## Task instructions
Rewrite the records from the line with "Toggle the Tuesday workday checkbox" to the line with "click(x=927, y=635)", replacing "dropdown" with "menu" and leaving everything else unchanged.

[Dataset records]

** Begin **

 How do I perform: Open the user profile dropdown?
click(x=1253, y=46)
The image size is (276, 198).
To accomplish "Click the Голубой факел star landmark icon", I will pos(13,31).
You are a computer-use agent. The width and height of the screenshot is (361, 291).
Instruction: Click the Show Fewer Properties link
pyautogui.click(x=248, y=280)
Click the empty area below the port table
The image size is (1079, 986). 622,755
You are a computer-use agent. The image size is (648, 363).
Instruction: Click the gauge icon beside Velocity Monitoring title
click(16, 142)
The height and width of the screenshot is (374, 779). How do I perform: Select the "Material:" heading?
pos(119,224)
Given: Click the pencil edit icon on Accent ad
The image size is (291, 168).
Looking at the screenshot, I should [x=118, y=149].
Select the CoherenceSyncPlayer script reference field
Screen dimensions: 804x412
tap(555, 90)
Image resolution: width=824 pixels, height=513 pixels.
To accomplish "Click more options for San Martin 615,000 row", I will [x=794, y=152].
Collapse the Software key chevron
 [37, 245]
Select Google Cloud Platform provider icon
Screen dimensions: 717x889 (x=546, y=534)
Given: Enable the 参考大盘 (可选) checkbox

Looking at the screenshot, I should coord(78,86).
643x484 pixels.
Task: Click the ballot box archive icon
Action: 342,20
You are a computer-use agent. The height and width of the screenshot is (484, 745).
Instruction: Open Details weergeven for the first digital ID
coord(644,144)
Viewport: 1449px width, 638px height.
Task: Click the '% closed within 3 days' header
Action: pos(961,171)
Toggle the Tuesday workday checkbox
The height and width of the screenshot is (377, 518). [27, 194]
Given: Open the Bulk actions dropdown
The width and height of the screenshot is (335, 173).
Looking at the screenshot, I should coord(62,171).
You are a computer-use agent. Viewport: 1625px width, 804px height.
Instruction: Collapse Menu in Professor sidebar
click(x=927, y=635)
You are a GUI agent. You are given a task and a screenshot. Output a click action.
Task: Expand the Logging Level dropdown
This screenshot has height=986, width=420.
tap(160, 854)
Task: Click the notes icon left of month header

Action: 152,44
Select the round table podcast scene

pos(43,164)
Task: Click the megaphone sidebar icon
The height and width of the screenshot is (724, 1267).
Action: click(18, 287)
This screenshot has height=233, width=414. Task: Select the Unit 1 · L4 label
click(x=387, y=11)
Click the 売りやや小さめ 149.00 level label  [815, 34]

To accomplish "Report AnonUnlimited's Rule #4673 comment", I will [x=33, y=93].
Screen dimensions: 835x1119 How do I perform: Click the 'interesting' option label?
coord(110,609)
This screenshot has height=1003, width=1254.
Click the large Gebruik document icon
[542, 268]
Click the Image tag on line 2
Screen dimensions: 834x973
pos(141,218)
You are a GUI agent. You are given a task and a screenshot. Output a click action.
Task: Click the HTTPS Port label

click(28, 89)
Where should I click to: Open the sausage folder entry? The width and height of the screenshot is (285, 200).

** End **

## Reply
Toggle the Tuesday workday checkbox
The height and width of the screenshot is (377, 518). [27, 194]
Given: Open the Bulk actions menu
The width and height of the screenshot is (335, 173).
Looking at the screenshot, I should coord(62,171).
You are a computer-use agent. Viewport: 1625px width, 804px height.
Instruction: Collapse Menu in Professor sidebar
click(x=927, y=635)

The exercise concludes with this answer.